Q:   You have no training in how to differentiate between acute alcohol induced nystagmus and nystagmus caused by caffeine?
Q:   You have no training in how to differentiate between acute alcohol induced nystagmus and nystagmus caused by aspirin?
Q:   In other words, you have no ability to distinguish between acute alcohol induced nystagmus and nystagmus caused by other completely legal sources?
Q:   Based on your training, nystagmus all looks the same to you regardless of its source?
Q:   You never received training in nystagmus detection from a doctor?
Q:   You never received training in nystagmus detection from a nurse?
Q:   You never received nystagmus training from anyone in the medical field?
Q:   The sum total of your nystagmus detection training comes from a course taught by other police officers?

At this point I feel like I have reduced the officer’s credibility as an expert.
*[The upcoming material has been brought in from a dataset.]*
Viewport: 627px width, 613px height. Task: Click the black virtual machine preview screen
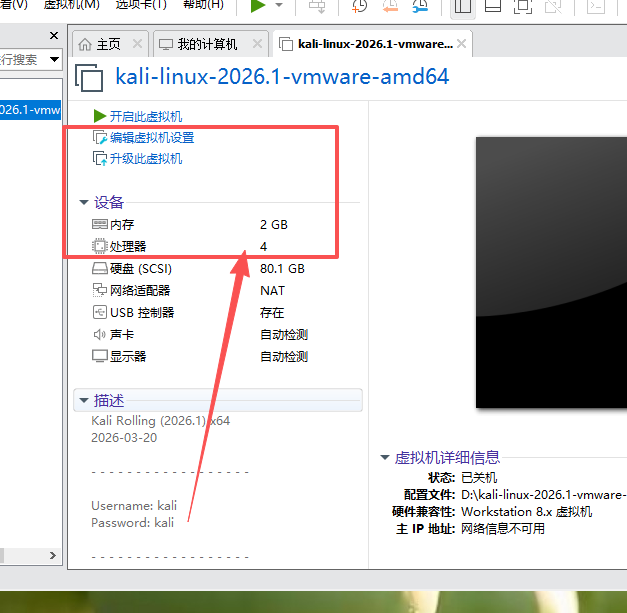tap(550, 270)
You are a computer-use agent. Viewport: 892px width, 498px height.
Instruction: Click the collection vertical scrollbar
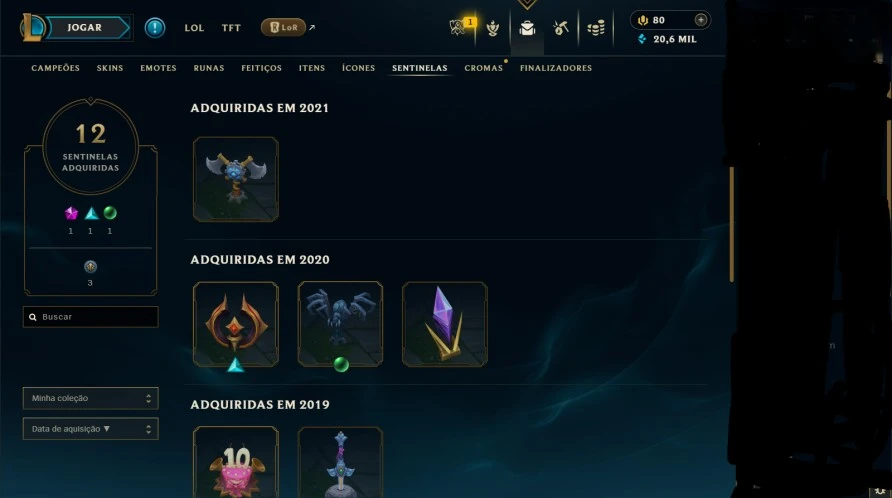(x=732, y=224)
I have been able to show that the officer has the low­est level of certification allowed by law, that the officer has no ability to distinguish nystagmus, that he received no medical training to diagnosis nystagmus, only receiving training from other police officers.
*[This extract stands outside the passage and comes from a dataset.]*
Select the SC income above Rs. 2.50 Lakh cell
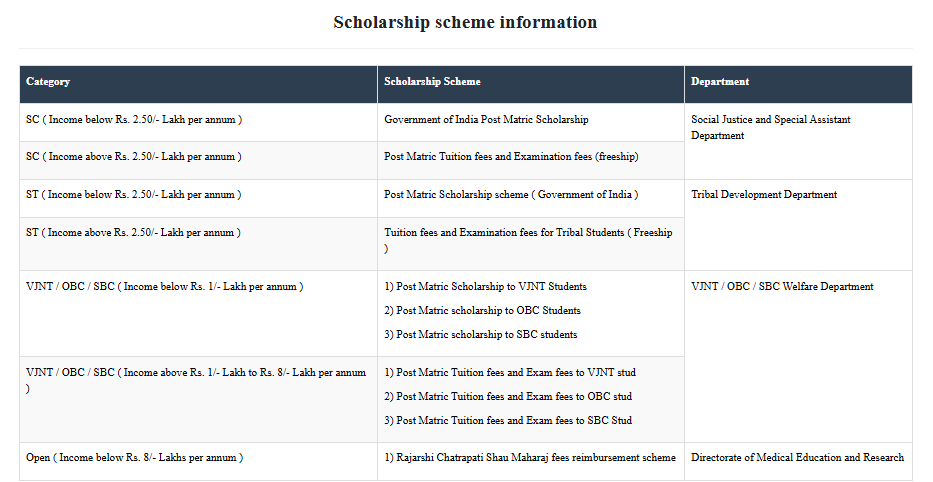 [x=134, y=157]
Next, assuming there is a video, I move into the administration of the field sobriety tests. My experience has been that more often than not, the arresting officer does not administer the test in accordance with the guidelines. This is a great way to score points with the jury. My line of questioning goes something like this:

Q:   Officer, you received training in administering the standardized field sobriety tests?
Q:   And the training you received comes from standards established by NHTSA?
Q:   NHTSA set the rules for how you are to administer the field sobriety tests?
Q:   And the reason they are called standardized is because there is a set standard you have to follow?
Q:   In other words, there is not one standard for the McAllen PD, one for DPS, and one for the sheriff’s department?
Q:   Everyone has to administer the same tests in the same way?
Q:   This is especially true for the HGN test, which is considered to be the most scientific of the tests?
Q:   You are given very specific time constraints in ad­ministering the HGN test that allow you to detect minute movements in the eye?
Q:   And it’s important that you follow the standard that is set?
Q:   In fact, you are taught that you have to follow the set time frames for administering the HGN test or else you’re not going to get valid results?
Q:   In other words, if you administer the test incorrectly, it’s going to affect your ability to properly interpret the results?
Q:   And if you are unable to properly interpret the re­sults of the test, the jury is simply not going to be able to rely on your conclusions?
Q:   In other words, if you gave the HGN test incorrectly, the jury will not be able to rely on your interpretations of the test?

For the walk and turn and the one-leg stand, I do not have a set protocol of questions that I use. It varies greatly from case to case. But most of my lines of question on these two tests deal with inconsistencies between the officer’s report and what the tape shows. If the report says my guy had unsteady balance and difficulty walking but the tape tells a different story, this is another gold mine. Because no matter how the officer tries to jus­tify what the report says, if the tape does not back it up, then the officer is lying.

Police reports in DWI cases are full of valuable information. And sometimes the best evidence for your client is what is not listed in the report. By knowing what to look for and developing a script of questions ahead of time, you will be better able to effectively cross-examine the police officer and raise your client’s chances of acquittal. Good luck.